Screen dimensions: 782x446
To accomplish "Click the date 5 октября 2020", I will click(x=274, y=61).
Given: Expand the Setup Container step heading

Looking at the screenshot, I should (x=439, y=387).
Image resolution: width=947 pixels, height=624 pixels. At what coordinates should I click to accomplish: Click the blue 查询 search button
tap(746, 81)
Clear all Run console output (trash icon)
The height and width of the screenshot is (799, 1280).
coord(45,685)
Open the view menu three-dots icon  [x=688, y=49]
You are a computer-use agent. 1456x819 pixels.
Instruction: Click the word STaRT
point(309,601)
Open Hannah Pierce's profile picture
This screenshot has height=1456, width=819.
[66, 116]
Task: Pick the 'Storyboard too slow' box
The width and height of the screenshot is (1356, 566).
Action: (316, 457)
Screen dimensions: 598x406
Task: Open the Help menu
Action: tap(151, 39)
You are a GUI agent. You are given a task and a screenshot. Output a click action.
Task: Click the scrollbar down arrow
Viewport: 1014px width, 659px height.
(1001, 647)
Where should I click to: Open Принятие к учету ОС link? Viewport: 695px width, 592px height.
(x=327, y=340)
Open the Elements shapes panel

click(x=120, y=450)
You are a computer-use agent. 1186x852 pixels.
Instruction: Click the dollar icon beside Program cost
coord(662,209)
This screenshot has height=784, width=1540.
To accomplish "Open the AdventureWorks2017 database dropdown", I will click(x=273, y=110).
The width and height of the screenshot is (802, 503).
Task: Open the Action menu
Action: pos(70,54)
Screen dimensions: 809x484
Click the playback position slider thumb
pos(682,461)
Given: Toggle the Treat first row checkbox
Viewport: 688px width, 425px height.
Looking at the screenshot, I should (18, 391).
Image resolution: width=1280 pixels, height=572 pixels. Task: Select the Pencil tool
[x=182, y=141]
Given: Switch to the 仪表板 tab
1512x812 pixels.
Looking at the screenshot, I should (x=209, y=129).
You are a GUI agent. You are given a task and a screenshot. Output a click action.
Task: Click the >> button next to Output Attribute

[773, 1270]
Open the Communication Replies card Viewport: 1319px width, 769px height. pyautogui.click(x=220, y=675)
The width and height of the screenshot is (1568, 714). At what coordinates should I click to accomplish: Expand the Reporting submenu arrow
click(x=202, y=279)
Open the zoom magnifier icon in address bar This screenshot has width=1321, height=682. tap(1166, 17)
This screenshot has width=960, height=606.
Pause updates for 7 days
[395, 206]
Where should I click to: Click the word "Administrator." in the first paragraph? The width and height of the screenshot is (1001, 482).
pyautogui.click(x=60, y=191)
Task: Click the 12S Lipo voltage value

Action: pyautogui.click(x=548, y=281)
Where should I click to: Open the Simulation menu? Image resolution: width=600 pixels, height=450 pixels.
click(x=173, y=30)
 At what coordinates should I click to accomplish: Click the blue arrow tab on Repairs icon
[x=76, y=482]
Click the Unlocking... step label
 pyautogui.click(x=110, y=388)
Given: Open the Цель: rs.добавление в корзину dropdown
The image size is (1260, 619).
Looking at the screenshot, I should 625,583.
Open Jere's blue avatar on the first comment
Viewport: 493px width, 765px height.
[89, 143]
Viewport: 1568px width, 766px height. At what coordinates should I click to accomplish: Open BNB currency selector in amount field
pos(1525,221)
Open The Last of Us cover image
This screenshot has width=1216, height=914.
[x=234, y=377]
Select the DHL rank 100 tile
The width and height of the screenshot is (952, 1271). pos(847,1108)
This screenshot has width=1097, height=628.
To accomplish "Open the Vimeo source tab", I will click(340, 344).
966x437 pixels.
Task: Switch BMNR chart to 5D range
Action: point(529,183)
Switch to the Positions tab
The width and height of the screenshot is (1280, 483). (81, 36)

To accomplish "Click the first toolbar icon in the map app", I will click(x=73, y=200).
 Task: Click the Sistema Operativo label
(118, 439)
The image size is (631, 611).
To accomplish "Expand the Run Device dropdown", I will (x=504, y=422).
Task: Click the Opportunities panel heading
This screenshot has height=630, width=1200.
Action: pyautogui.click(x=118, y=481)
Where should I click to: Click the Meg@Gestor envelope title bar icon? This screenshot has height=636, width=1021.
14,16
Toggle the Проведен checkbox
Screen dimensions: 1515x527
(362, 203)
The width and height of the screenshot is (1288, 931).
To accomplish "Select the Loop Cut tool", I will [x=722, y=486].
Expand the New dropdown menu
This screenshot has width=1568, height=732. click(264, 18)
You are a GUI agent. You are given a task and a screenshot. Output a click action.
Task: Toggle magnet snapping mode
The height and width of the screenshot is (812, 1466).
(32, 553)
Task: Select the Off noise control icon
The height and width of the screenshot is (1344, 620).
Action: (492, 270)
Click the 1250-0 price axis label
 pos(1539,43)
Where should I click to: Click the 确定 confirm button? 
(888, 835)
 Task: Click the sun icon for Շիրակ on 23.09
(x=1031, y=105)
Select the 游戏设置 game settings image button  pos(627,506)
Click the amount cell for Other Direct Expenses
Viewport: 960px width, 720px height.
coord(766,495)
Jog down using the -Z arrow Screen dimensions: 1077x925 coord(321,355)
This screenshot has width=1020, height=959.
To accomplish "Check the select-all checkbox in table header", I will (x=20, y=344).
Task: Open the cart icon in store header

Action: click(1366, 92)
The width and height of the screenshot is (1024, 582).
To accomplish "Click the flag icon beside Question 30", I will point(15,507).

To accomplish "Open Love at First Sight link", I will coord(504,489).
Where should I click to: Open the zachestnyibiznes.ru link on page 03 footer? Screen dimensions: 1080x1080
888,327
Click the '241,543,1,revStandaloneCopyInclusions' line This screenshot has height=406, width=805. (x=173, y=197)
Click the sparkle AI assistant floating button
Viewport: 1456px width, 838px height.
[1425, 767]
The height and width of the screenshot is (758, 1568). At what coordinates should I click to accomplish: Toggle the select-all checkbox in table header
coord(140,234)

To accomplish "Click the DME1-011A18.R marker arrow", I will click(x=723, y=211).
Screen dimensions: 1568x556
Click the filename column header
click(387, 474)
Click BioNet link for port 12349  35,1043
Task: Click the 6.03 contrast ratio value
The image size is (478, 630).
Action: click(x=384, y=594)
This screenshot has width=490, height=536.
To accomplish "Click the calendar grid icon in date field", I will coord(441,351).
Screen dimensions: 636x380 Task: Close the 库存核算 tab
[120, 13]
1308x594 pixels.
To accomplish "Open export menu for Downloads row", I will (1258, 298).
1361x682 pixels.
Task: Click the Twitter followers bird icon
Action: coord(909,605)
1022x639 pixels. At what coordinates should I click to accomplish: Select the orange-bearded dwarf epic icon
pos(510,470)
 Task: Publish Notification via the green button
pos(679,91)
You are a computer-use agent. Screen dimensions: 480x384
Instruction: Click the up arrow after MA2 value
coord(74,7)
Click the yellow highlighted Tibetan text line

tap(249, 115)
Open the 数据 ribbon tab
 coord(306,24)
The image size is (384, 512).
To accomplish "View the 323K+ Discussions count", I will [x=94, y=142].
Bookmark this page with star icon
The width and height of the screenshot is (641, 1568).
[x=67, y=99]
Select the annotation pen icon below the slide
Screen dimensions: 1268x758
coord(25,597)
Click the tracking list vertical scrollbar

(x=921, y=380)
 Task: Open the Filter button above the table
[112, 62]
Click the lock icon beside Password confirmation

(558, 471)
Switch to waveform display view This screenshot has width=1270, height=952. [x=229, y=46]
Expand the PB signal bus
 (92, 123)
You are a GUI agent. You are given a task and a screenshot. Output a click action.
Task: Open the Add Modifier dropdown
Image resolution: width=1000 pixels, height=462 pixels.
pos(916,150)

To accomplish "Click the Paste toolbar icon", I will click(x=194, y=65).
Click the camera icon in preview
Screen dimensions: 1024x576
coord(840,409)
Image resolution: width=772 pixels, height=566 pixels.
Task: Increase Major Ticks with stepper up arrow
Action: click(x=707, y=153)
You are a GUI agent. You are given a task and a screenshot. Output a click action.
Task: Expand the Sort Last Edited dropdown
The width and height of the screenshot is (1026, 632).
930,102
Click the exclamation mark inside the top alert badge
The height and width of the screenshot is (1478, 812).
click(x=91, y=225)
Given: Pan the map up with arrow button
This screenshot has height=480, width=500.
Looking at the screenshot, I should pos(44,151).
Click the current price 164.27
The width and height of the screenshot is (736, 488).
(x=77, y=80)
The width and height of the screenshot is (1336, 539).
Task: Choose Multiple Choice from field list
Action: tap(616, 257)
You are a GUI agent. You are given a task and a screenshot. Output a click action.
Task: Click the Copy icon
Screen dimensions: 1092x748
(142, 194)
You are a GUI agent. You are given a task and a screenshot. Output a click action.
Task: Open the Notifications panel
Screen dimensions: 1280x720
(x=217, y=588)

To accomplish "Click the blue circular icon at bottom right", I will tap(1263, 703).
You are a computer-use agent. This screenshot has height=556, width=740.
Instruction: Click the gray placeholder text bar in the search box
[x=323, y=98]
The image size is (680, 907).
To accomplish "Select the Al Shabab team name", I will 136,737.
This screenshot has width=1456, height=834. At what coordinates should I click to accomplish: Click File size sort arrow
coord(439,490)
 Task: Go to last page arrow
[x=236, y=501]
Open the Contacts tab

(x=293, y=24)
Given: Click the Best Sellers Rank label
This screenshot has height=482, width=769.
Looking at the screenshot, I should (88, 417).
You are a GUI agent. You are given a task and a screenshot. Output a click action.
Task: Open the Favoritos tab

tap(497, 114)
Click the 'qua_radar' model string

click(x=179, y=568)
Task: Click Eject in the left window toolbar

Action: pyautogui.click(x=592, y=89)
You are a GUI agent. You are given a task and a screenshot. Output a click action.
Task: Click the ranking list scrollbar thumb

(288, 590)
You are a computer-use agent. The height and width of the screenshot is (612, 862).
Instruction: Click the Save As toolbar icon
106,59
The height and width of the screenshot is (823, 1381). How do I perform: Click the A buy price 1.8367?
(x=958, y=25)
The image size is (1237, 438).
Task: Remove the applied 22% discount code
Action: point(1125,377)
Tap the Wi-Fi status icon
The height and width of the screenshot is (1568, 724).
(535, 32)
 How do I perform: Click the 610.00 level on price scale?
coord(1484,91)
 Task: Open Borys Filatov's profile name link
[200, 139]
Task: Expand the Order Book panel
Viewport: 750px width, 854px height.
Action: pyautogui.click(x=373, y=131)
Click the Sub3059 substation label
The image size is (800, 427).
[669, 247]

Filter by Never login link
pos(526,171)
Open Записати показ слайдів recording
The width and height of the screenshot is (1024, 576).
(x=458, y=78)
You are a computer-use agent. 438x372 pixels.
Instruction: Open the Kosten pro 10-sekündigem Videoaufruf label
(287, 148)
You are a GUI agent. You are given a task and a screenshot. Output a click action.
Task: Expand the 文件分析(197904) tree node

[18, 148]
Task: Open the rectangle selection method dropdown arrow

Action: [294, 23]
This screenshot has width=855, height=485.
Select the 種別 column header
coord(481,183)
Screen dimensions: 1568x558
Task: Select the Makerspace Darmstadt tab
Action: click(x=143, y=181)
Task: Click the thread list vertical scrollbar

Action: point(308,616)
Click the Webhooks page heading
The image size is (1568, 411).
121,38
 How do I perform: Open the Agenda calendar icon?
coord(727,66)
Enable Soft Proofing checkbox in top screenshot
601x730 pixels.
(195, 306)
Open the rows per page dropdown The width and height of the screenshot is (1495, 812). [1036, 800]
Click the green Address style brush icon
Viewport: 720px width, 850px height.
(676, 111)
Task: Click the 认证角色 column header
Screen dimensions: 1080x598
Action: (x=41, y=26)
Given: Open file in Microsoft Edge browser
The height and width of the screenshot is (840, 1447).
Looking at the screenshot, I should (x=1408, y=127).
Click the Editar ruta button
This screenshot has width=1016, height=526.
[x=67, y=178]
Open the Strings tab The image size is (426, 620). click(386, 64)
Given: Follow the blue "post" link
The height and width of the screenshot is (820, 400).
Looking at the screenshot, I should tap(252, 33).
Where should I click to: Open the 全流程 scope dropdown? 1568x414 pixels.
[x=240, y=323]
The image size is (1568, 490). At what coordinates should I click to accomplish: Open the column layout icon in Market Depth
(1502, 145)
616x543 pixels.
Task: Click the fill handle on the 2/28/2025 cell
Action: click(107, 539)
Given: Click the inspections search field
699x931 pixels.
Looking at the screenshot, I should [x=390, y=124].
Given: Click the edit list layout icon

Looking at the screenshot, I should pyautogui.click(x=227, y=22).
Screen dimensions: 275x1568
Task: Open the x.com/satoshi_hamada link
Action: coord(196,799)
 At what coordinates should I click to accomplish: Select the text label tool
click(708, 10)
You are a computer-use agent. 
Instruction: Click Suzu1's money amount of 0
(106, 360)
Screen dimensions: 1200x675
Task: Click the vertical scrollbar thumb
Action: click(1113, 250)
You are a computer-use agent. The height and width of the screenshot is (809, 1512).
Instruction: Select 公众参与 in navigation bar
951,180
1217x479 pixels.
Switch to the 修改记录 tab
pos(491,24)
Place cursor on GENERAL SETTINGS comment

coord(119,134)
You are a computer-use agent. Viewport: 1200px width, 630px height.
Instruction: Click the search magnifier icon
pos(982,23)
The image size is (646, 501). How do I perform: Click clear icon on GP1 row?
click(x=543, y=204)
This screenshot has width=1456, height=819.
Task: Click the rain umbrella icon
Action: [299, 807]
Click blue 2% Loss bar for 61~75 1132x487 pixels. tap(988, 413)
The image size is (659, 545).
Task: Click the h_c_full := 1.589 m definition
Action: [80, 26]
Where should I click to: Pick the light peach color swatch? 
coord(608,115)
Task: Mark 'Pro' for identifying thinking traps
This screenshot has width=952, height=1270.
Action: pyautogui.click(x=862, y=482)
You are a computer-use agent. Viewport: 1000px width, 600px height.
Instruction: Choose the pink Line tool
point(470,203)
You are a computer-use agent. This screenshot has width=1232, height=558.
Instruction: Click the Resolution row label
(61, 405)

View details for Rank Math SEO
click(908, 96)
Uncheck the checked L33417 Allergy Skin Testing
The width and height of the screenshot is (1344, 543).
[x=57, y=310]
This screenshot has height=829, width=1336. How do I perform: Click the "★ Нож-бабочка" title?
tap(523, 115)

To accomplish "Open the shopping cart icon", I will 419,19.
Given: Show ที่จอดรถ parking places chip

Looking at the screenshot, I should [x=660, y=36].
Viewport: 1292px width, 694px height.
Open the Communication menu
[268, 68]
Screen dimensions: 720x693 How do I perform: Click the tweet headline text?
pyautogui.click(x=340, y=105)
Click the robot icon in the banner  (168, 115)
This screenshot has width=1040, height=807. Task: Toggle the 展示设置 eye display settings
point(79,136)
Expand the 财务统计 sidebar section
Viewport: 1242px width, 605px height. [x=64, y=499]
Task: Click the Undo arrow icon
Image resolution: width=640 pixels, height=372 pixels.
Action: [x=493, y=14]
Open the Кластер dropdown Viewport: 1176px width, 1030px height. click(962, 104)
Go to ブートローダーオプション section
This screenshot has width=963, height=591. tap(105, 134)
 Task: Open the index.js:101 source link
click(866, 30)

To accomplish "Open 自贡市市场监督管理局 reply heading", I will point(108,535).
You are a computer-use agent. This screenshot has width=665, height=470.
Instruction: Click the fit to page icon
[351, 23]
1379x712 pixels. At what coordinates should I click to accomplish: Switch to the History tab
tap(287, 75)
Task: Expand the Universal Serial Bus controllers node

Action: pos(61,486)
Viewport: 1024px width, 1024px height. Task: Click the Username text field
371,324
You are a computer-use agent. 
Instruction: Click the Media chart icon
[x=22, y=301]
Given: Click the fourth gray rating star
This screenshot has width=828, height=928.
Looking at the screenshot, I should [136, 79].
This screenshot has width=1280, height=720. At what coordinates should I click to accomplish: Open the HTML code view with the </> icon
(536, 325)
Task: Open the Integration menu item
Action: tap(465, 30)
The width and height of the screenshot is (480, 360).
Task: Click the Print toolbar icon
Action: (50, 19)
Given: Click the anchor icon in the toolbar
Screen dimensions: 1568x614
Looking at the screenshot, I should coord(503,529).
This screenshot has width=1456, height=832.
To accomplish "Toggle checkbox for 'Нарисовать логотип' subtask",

__________

PROBLEM DESCRIPTION: Output exactly one stretch of the listing: from the line containing "Open the Strings" through the line containing "is (809, 1512).", both end lines included.

YOUR RESPONSE:
Open the Strings tab The image size is (426, 620). click(386, 64)
Given: Follow the blue "post" link
The height and width of the screenshot is (820, 400).
Looking at the screenshot, I should tap(252, 33).
Where should I click to: Open the 全流程 scope dropdown? 1568x414 pixels.
[x=240, y=323]
The image size is (1568, 490). At what coordinates should I click to accomplish: Open the column layout icon in Market Depth
(1502, 145)
616x543 pixels.
Task: Click the fill handle on the 2/28/2025 cell
Action: click(107, 539)
Given: Click the inspections search field
699x931 pixels.
Looking at the screenshot, I should [x=390, y=124].
Given: Click the edit list layout icon

Looking at the screenshot, I should pyautogui.click(x=227, y=22).
Screen dimensions: 275x1568
Task: Open the x.com/satoshi_hamada link
Action: coord(196,799)
 At what coordinates should I click to accomplish: Select the text label tool
click(708, 10)
You are a computer-use agent. 
Instruction: Click Suzu1's money amount of 0
(106, 360)
Screen dimensions: 1200x675
Task: Click the vertical scrollbar thumb
Action: click(1113, 250)
You are a computer-use agent. The height and width of the screenshot is (809, 1512).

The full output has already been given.